資料を読む »
A - 次の(i)〜(iii)が本文の内容と合っているかを判断してください。それぞれ「はい」か「いいえ」で答え、決め手となる本文の語句をそのまま引用すること。
(i) 指針の項目は第1条から第41条まである。
(ii) 「看護学教育における倫理指針」は2010年に公表された。
(iii) 第7条は、実験群と対照群に分かれた参加者が研究終了後に他方の教育を受けられるようにする例を挙げている。
B - 本文をもとに、次の問いに答えよ。
(i) 研究対象は、研究者等との社会的関係上、どのような者に該当する場合が多いとされているか。
(ii) 第22条の項目名は何か。
(iii) 日本看護学教育学学会編集委員会が制定したものは何か。

本文 »
また,学習者だけでなく教育者や協力者等,あるいは教育組織や機関,団体等,多くの教育に携わる人材や組織が研究対象となる.これらの研究対象は,研究者等との社会的関係上,弱い立場にある者(vulnerable population)に該当する場合が多い.
従って,臨床研究や疫学研究における研究参加者と同等に,福利に対する配慮が必要となる.
さらに,医学教育に関する研究活動は特定の企業等に利益をもたらす場合が考えられるため,利益相反について一定の倫理指針が必要である.」
前文の後には,表3に掲げる第1条から第41条にわたる項目があり,詳細は指針5)を参照いただきたいが,具体的な記載がなされている.例えば,第7条教育機会の均等性においては,「参加者に対して通常の教育活動以外の介入を加える研究計画を立てる場合には,(中略)少なくとも通常業務を著しく阻害せず,および道義的にも認められる範囲の計画であることを確認した上で実行に移さなければならない.(中略)さらに,参加者が,実験群・対照群として異なる条件下に置かれた上で研究が行われる場合には,研究終了後他方の教育を受けられるようにするなど,教育機会の均等性を保証しなければならない.」と記述されている,
I.目的・原則・対象 | |
第1条 | 目的 |
第2条 | 基本原則 |
第3条 | 適用範囲 |
II.倫理性の検討 | |
第4条 | 関係者の利益相反 |
第5条 | 参加者への負担 |
第6条 | 通常業務への影響 |
第7条 | 教育機会の均等性 |
第8条 | 研究の変更・中止 |
III.研究参加への同意 | |
第9条 | 説明義務 |
第10条 | 拒否・取り下げの機会の保証 |
第11条 | 義務説明 |
第12条 | 関係者の同意 |
第13条 | 参加者との関係 |
第14条 | 介入研究 |
第15条 | 観察研究 |
第16条 | 研究以外の目的で入手したデータを用いる研究 |
第17条 | 別目的の研究で同意を得て収集したデータに別の解析を行う研究 |
第18条 | 参加者に未成年を含む研究 |
第19条 | 他機関から提供を受けたデータを含む研究 |
第20条 | 上記の方法で同意を得ることができない研究 |
第21条 | 参加中止の取り扱い |
IV.情報管理 | |
第22条 | 守秘義務 |
第23条 | データ管理 |
第24条 | 記録保管・廃棄 |
V.研究結果の公表 | |
第25条 | 公表 |
第26条 | 公表に伴う責任 |
第27条 | 参加者の保護,肖像権 |
第28条 | 公表内容の信義 |
第29条 | 各種評価技法の保護 |
第30条 | 出典の明示 |
第31条 | 重複公表 |
第32条 | 共同研究者間の公平性 |
VI.自己研鑽と相互監視 | |
第33条 | 倫理の研鑽 |
第34条 | 説明責任 |
第35条 | 所属機関内の審査 |
第36条 | 共同研究の審査 |
第37条・ 第38条 |
所属機関内に倫理審査委員会がない場合における審査 |
第39条 | 相互監視 |
VII.施行・改訂 | |
第40条 | 施行 |
第41条 | 改訂 |
一般社団法人日本看護系大学協議会が2008年に公表した「看護学教育における倫理指針」6)は,教員が看護倫理を基盤に据えた看護職を育成するための基本的な考え方を示すものとされており,看護学の教育者に向けた倫理指針である.また,日本看護学教育学学会編集委員会においては研究倫理基本原則7)を制定している.筆者は看護教育研究における研究倫理を十分把握しているわけではないが,薬学教育研究を行ううえで,看護教育領域での検討事項,学生への配慮等は参考になると考えられる.

データ抜粋 »
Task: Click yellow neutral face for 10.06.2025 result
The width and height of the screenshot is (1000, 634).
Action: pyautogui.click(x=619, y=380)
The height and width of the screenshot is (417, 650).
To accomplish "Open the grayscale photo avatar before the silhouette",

==

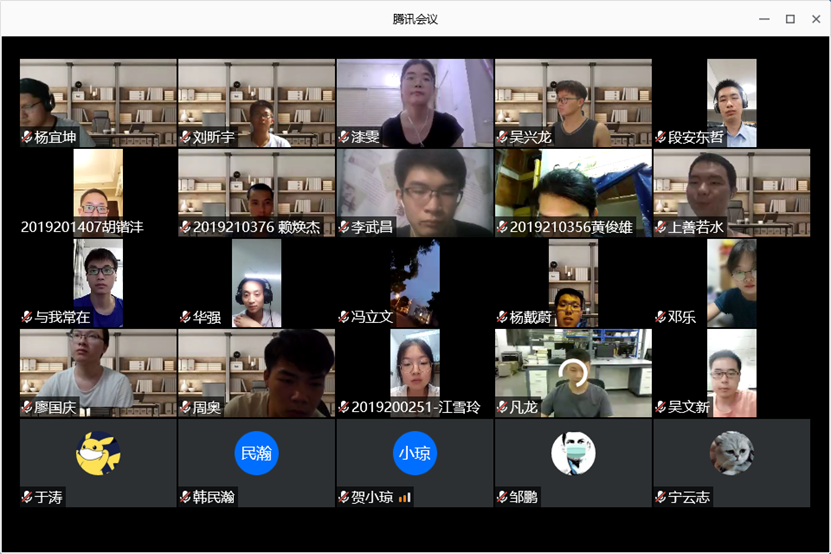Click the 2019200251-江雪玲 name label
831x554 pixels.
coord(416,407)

--

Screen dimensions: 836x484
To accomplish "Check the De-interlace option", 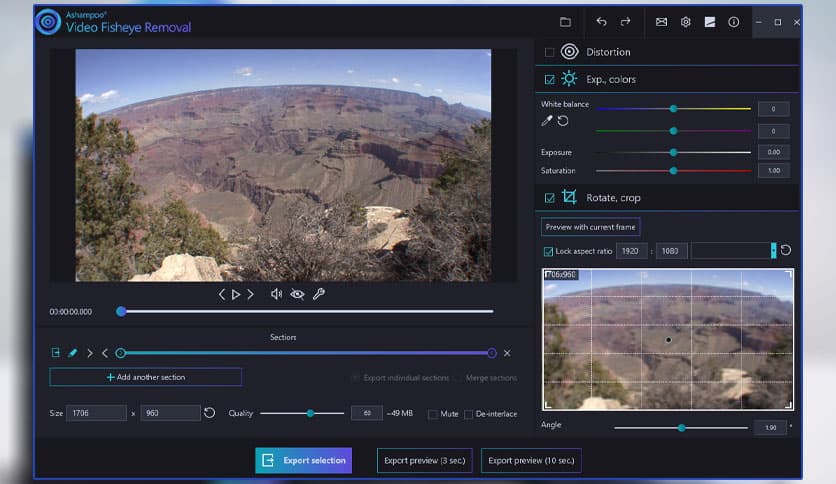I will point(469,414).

課題の解答 »
A -
(i) はい 「第1条から第41条にわたる項目があり」
(ii) いいえ 「2008年に公表した」
(iii) はい 「研究終了後他方の教育を受けられるようにするなど」

B -
(i) 弱い立場にある者(vulnerable population)
(ii) 守秘義務
(iii) 研究倫理基本原則